For most of the last decade, the Málaga rental conversation began and ended with the same three postcodes: Centro Histórico around the Catedral and Calle Larios, Soho behind the Pompidou, and La Malagueta wrapping the bullring and the city beach. Those were the zones where buyers wanted to spend, where guests wanted to stay, and where the platforms pushed the most search traffic. The Junta de Andalucía's saturation cap changed that almost overnight. New VUT licences in those three areas are blocked. The pipeline that used to feed the centre of the city has had to go somewhere, and what we have seen from our office in Arroyo de la Miel since the cap landed is that the somewhere is east. Pedregalejo and El Palo are now the two neighbourhoods we field the most owner enquiries about in the city — not Teatinos, not Cerrado de Calderón, not the inland edges. The fishing quarters.
This is not a coincidence and it is not a fashion cycle. It is what happens when a regulator removes supply from one part of a city and the demand has to settle into the next eligible zone. We want to explain what eastern Málaga actually looks like as a rental market, what the moratorium has and has not done to it, and what owners considering a purchase or a switch from long-let need to weigh up before they commit.
What the saturation cap actually blocked
The Junta's instrument here is a saturation declaration that prevents the registration of new viviendas con fines turísticos in zones where the existing density exceeds a defined threshold. In Málaga city, that bit hardest in Centro Histórico, Soho and La Malagueta, where existing VUT density per residential unit had already pushed past the limit. Existing licences in those zones survive — the regulation does not retroactively cancel anything that was properly registered — but the door is closed for new ones. We have covered the licensing mechanics on the VUT licence page and walked through what owners holding centre-of-town licences need to keep filed, but the short version is this: if you do not already have a VUT inside the saturated perimeter, you are not getting one there.
What that means for a buyer is straightforward. A two-bedroom flat off Calle Granada that would have been a VUT candidate two years ago is now a long-let or an owner-occupied flat, and the price discovery on those properties is still working itself out. What it means for the eastern stretch — Pedregalejo, El Palo, and the lower edges of El Limonar that bleed into them — is that demand has moved across, but the licences are still being issued.

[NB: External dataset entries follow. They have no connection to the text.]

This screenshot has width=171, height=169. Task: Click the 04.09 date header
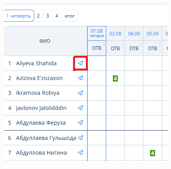134,34
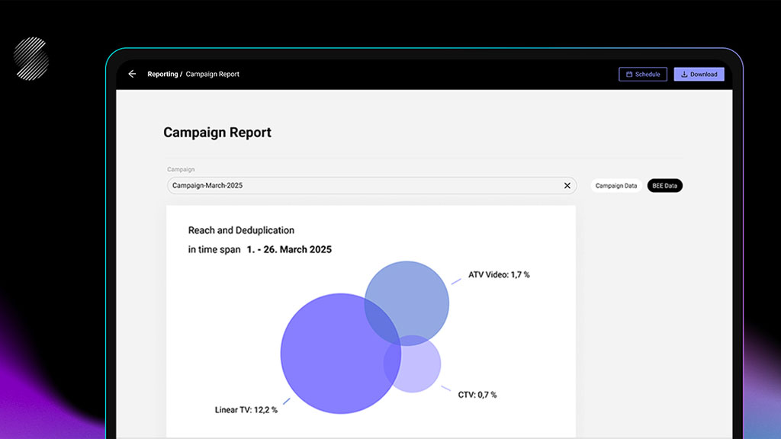Click the Reach and Deduplication chart title
781x439 pixels.
tap(241, 230)
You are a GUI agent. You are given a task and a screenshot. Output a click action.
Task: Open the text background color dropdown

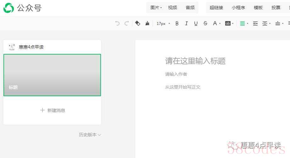(x=229, y=23)
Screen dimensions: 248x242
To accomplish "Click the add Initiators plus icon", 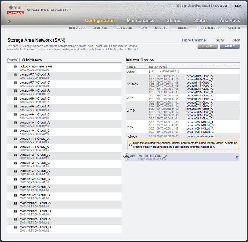I will click(x=24, y=60).
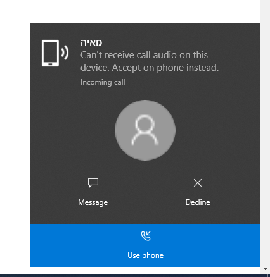Click "Accept on phone instead" text line
Viewport: 270px width, 277px height.
tap(165, 68)
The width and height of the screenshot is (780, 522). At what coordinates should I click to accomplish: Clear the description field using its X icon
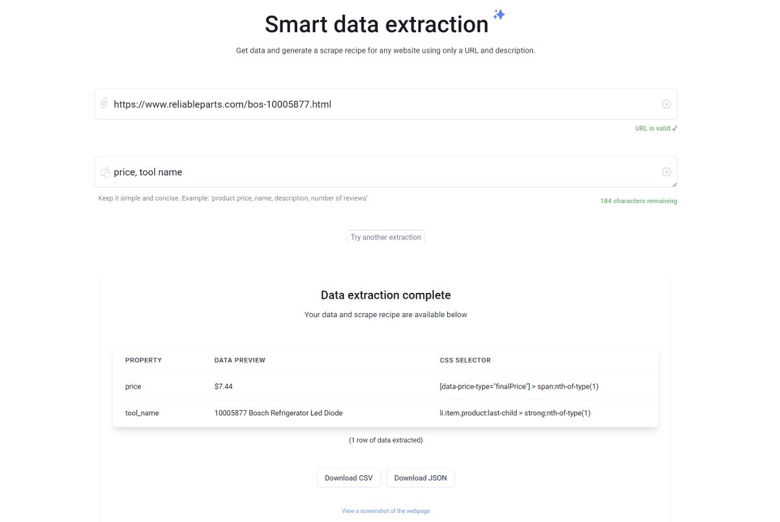pyautogui.click(x=666, y=172)
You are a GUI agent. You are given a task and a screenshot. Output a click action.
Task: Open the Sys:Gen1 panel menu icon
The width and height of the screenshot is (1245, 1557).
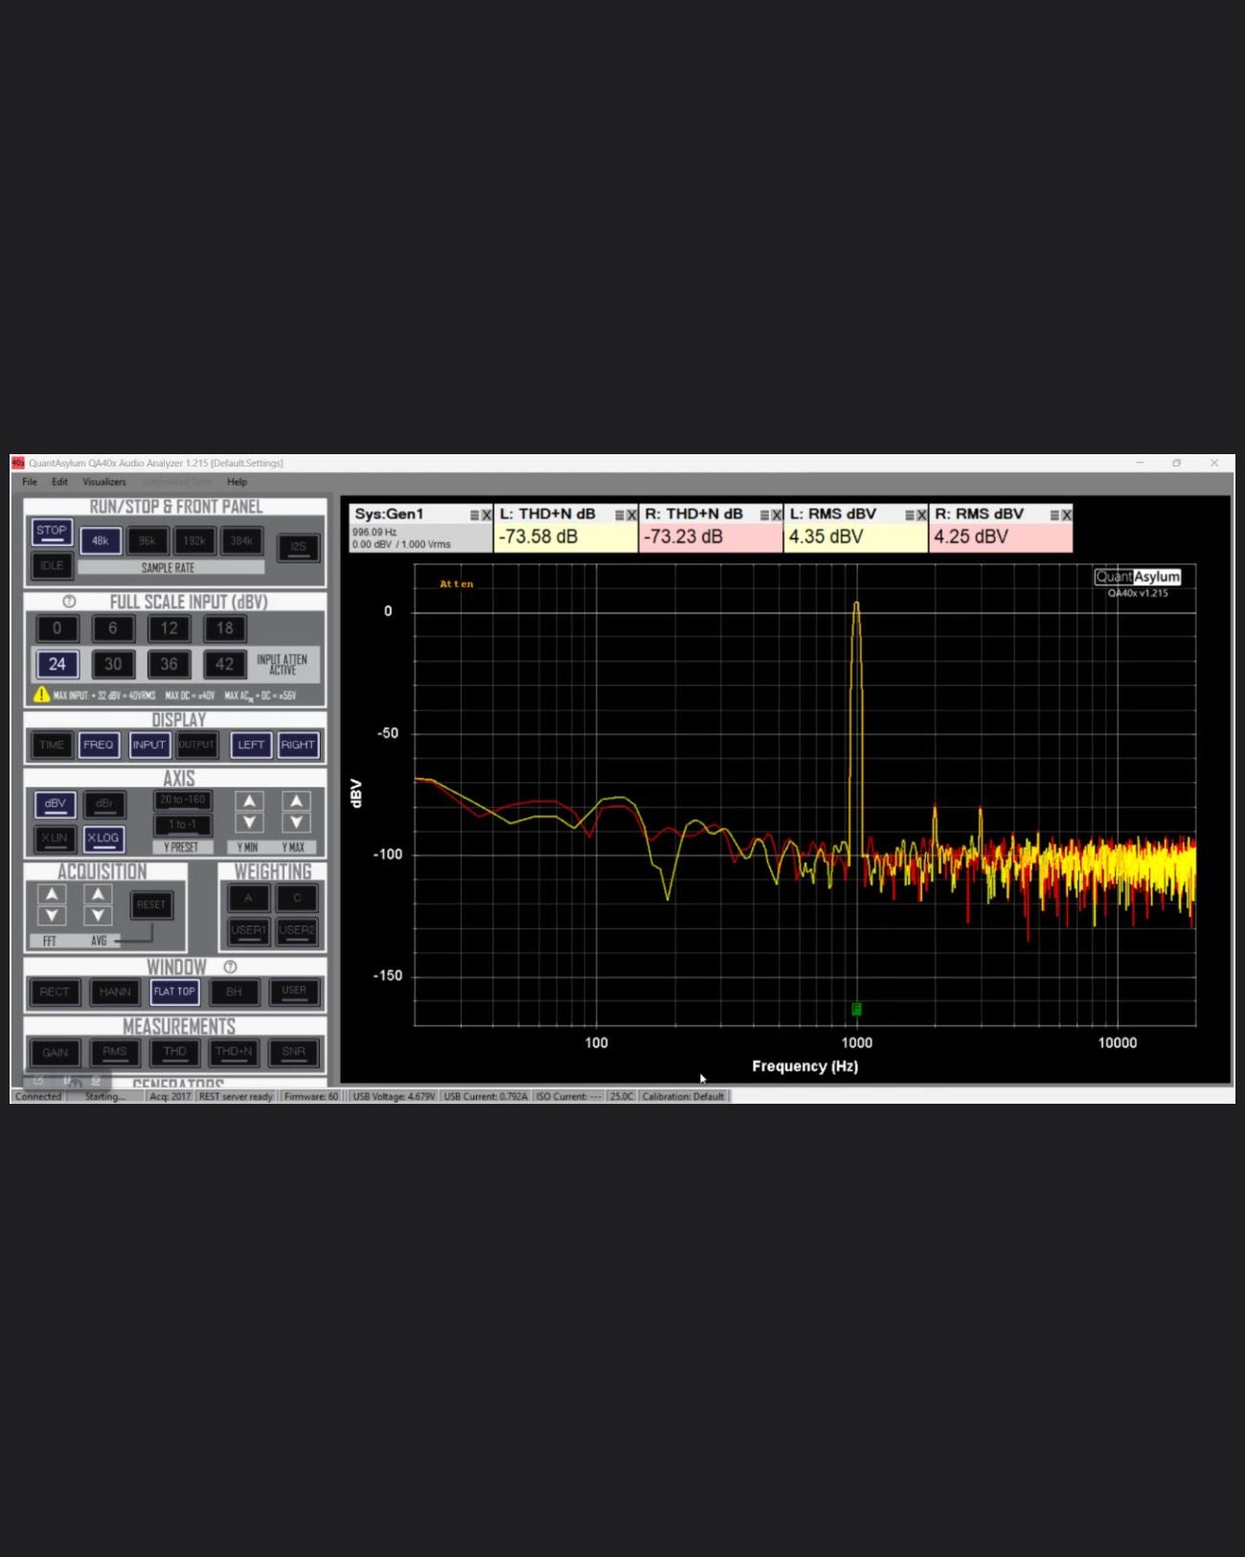(x=475, y=515)
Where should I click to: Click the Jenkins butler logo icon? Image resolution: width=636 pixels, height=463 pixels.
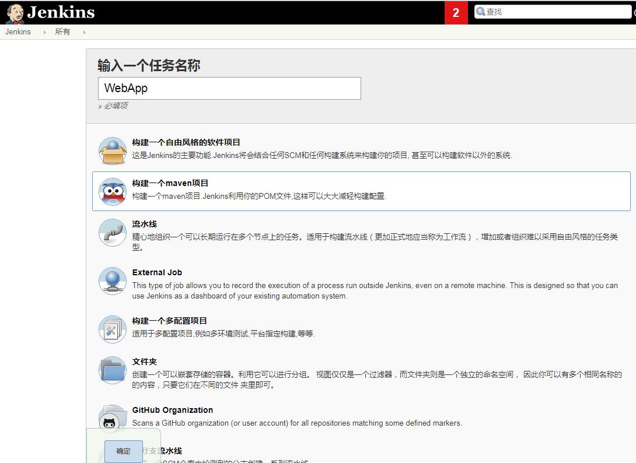tap(15, 13)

Pedregalejo: the chiringuito spine, the paseo, the price ceiling that is still moving
Pedregalejo runs roughly from the eastern edge of Baños del Carmen out to the boundary with El Palo proper. The defining feature is the paseo marítimo, the lined-up chiringuitos that grill espetos on open fires in the sand, and a residential fabric that is denser than people who only know the centre realise. The streets behind the seafront — the cuestas that climb up towards the Avenida de Pintor Sorolla — are full of small apartment blocks, three and four storeys, built mostly in the 1970s and 1980s, with the occasional older fisherman's house that has been pulled into a townhouse-style renovation.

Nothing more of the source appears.